Chinese dissidents allowed into the country after spending 125 days in airport
Two Chinese men who sought political asylum, but were denied entry in September last year, have been allowed to enter Taiwan after spending 125 days living in Taipei Taoyuan International Airport.
The two asylum seekers, Liu Xinglian, 64, and Yan Kefen, 44, were granted entry late last night, January 30, after flying to an un-named third destination and being granted a visa based on “professional exchange.” The professional exchange visas allow the two to stay in Taiwan for up to two months, and were granted on the basis that they had been invited to Taiwan to speak to civil society and human rights groups.
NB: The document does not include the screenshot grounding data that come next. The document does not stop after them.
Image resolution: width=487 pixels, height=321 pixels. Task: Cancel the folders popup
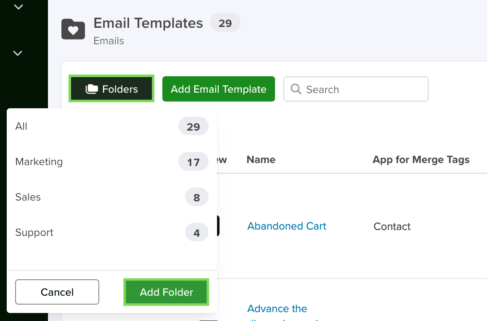pos(57,292)
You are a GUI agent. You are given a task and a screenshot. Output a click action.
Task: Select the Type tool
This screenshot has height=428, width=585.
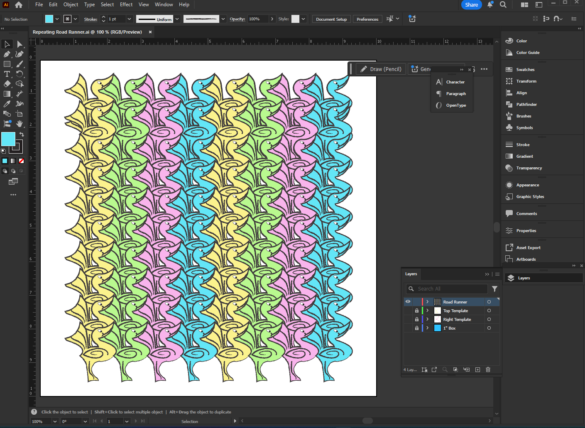7,74
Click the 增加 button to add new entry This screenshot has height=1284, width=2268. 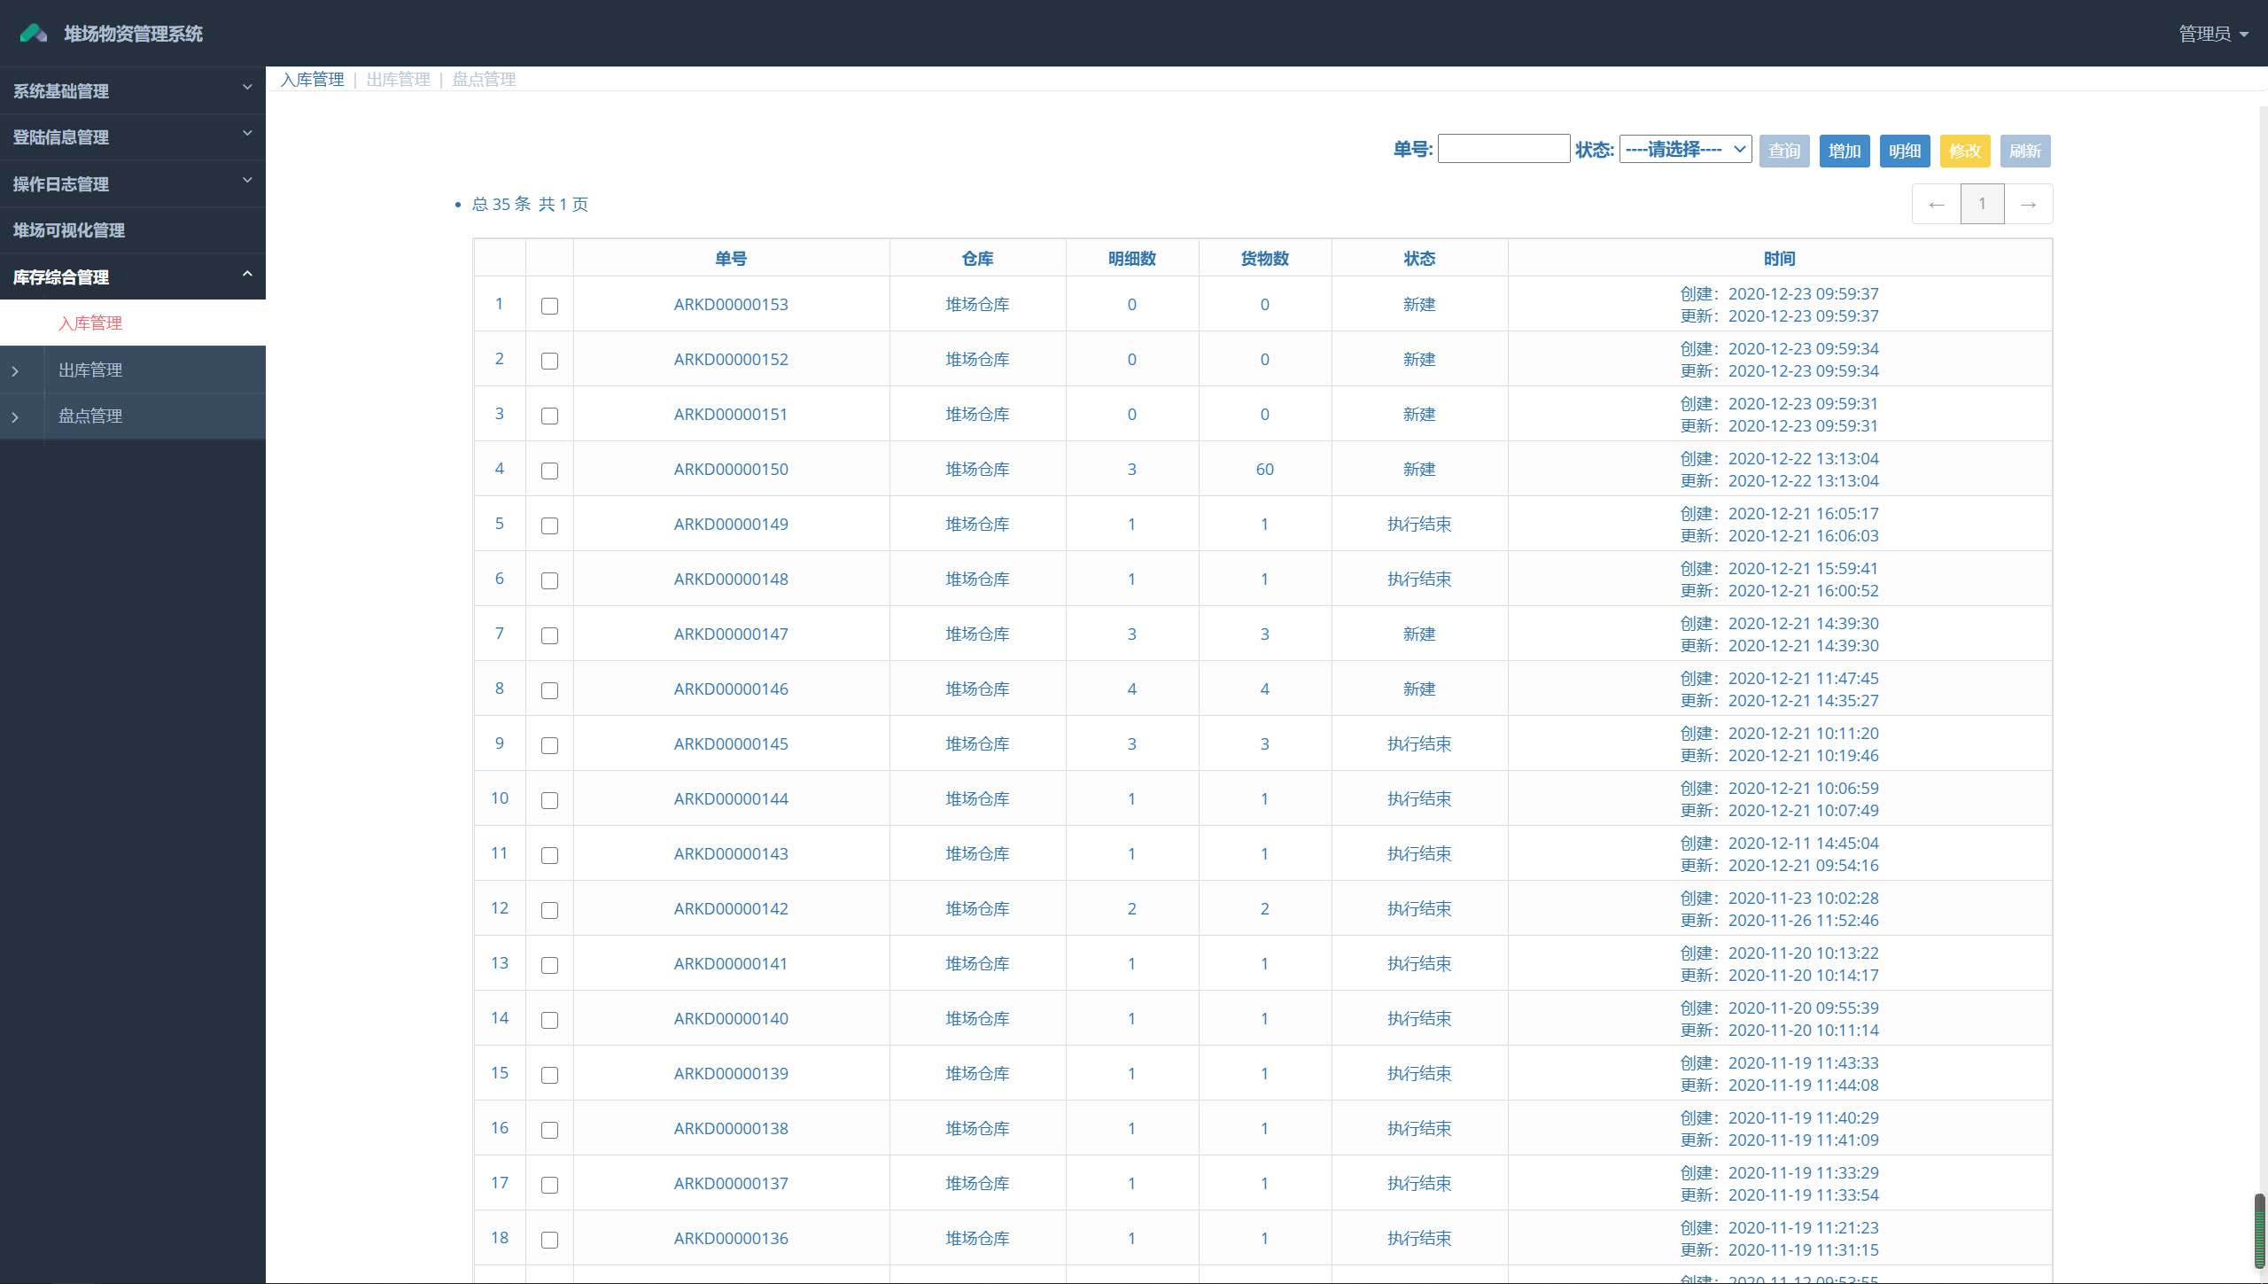[x=1845, y=152]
Liu and Yan flew from Bangkok to Taipei September 27 on a transit flight to Beijing. However, the men failed to board the flight to Beijing, and instead claimed asylum status in Taiwan.
However, Taiwan has no law pertaining to refugees, and no legal mechanism for dealing with asylum seekers. As Taiwan is not a member of the UN, the UN’s refugee agency does not operate in the country.
Earlier this month, South China Morning Post reported that “Liu and Yan are hostages of Taiwan’s international status and its domestic politics.”
Liu and Yan held Chinese passports but had no legal documents for entering Taiwan. However, they claimed to have a UN refugee certificate. Immigration officers reported to the Mainland Affairs Council (MAC) for assistance, and placed the men in the transit lounge of the airport.
During their 125 day stay, the longest in the airport’s history, the men were interviewed by media on occasion. Liu told reporters that living in a lighted environment for 24 hours a day played havoc with his biological clock, and sometimes he didn’t know if it was day or night.
Liu and Yan claimed that they had long been concerned about human rights and had participated in democratic and human rights activities in China. This caused them to be listed as dissidents by the communist party.
After entering the country last night, the men were taken separately to arranged accommodation, and said they were happy to gather with friends, and looking forward to spending the Lunar New Year holiday together.